Susan A. Curry, Senior Portfolio Manager, Capital Appreciation

Ryan P. Lentell, Portfolio Manager, Capital Appreciation

 

Despite recent bank failures, the latest round of quarterly earnings shows that it’s mostly been business as usual for U.S. regional banks in terms of their day-to-day operations. In this investment note, Susan A. Curry, Senior Portfolio Manager, Capital Appreciation, and Ryan P. Lentell, Portfolio Manager, Capital Appreciation, assess the outlook and prospects for further market volatility.

Quarterly earnings review for U.S. regional banks

Following the unexpected collapses of Silicon Valley Bank (SVB) and Signature Bank (SB) in March, first-quarter earnings were an important barometer to evaluate how the failures affected the broader industry. Fortunately, most U.S. regional banks saw limited direct impact on their day-to-day operations, in our view. The earnings reports released in mid- to late April corroborated what we had heard from management teams as well as regulators in the weeks following the events in mid-March.

Despite the news headlines and an isolated number of banks with asset versus liability mismatches, we believe the higher interest-rate environment has largely benefited the industry over the last year. In fact, the median bank saw net interest revenue up 22% year over year in the first quarter.1

Across the banking system, institutions have seen deposit outflows over the past few quarters as customers reallocated some of their deposits to higher-yielding money market accounts or other cash alternatives. This is natural and expected in a higher-rate environment. For the typical bank, this is also very manageable, as the median bank saw average deposits decline by 0.3% in the first quarter.1 Even with these outflows, deposits in the banking system remain healthy, in our view, as the loan-to-deposit ratio for the industry hit a record low in 2021 of 56% compared with a 20-year average of 76%. (At year-end 2022, the ratio had moved to around 63%, but remained historically low.) As a result, we believe that, on the whole, banks have significant liquidity to deal with contingencies.

 

With banks' loan-to-deposit ratio still low, deposits remain healthy

Quarterly U.S. banks' loan-to-deposit ratios, January 2001–December 2022 (%)

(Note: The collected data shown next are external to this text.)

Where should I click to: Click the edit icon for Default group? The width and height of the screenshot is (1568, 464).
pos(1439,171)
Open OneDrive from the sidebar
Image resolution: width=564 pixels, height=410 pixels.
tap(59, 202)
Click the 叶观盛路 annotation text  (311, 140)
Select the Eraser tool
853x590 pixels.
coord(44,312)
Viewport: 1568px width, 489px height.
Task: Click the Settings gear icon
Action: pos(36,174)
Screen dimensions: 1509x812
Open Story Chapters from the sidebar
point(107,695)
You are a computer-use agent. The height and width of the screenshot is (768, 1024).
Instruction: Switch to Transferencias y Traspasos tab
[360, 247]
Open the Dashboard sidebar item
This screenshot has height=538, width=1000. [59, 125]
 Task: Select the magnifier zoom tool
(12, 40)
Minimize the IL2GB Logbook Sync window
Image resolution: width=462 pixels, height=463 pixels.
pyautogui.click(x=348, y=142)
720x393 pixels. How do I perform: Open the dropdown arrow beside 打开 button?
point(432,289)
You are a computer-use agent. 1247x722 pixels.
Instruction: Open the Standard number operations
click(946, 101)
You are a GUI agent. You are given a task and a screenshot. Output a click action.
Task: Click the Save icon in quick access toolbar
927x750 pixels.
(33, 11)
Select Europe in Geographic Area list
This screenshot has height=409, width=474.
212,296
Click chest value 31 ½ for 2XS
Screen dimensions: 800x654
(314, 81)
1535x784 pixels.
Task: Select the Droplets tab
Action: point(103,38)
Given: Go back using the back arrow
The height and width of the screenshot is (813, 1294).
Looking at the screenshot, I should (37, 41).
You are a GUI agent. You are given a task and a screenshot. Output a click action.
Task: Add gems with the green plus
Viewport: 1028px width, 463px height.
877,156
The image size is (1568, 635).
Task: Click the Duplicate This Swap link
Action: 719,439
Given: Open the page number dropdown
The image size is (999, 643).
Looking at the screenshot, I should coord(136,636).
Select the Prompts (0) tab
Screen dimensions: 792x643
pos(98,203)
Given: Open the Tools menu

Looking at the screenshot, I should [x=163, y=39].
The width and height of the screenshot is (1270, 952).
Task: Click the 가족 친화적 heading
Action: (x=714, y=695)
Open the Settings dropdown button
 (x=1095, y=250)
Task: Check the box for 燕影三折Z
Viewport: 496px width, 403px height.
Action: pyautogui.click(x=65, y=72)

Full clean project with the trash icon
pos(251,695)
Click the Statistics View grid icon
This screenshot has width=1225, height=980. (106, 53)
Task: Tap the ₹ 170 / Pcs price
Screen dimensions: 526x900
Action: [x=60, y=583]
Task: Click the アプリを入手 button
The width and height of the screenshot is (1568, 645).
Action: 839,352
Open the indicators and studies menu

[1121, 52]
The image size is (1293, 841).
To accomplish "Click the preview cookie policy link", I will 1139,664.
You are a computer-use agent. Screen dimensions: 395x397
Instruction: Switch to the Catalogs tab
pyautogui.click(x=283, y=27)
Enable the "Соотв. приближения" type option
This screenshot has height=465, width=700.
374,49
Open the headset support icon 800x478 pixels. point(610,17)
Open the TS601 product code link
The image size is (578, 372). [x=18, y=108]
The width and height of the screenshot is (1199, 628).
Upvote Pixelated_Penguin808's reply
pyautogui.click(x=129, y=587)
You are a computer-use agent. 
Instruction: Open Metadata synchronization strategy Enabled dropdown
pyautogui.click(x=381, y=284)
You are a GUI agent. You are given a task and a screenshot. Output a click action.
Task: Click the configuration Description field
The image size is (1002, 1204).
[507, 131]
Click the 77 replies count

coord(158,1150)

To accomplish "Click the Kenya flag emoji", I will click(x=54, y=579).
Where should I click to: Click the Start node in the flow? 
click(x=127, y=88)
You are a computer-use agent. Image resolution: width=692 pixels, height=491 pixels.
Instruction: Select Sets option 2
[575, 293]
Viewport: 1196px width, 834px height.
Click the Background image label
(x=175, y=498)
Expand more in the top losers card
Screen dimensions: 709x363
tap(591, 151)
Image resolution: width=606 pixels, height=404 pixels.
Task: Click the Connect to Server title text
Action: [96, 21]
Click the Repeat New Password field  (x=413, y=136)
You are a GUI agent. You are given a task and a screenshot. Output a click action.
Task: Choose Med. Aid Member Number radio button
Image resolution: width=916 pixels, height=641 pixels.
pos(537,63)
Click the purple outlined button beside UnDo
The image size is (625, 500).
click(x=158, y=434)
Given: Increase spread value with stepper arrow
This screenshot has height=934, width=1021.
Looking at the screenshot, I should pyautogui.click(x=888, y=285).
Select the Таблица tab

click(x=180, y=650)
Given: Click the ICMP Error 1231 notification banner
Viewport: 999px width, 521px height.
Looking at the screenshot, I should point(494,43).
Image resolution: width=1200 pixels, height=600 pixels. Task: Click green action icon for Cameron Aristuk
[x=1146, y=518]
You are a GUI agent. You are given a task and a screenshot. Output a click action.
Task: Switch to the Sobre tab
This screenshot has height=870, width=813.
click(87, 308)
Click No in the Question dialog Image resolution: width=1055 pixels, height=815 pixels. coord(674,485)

Source: Federal Deposit Insurance Corp., 2023. Recession periods indicated are as defined by the National Bureau of Economic Research. Past performance does not guarantee future results. 

 

Indeed, banks have begun to pay higher rates on deposits—again, a natural development of today’s rate environment. Repricing accelerated in the first quarter as the U.S. Federal Reserve (Fed) raised rates by a further 50 basis points, or half a percentage point, over the course of two meetings in February and March. This continued deposit re-pricing led to some negative earnings revisions for banks. Despite these cuts to the earnings outlook, U.S. regional banks as a group have recently been trading at a price-to-earnings2 multiple of less than 9x, which is more than one standard deviation3 below its historical discount relative to the 500 Index4 dating to the mid-1990s. Additionally, in our view, analysts’ earnings estimates seem conservative today, as we believe that they generally expect the elevated deposit-pricing environment to remain in the medium term.

Moreover, we believe that banks remain attractively valued on a price-to-book2 value basis as well. Bank stocks were trading at 0.91x their reported book value as of May 5, 2023—a meaningful discount to their long-term average of 1.58x dating to the mid-1990s.5 In addition, this is in an environment where book value is growing driven by steady earnings. The median bank posted a return on equity6 of over 12% in the quarter.1

While we expect there is likely to be some continued volatility, historically, periods like these have been an attractive entry point for investors, in our view.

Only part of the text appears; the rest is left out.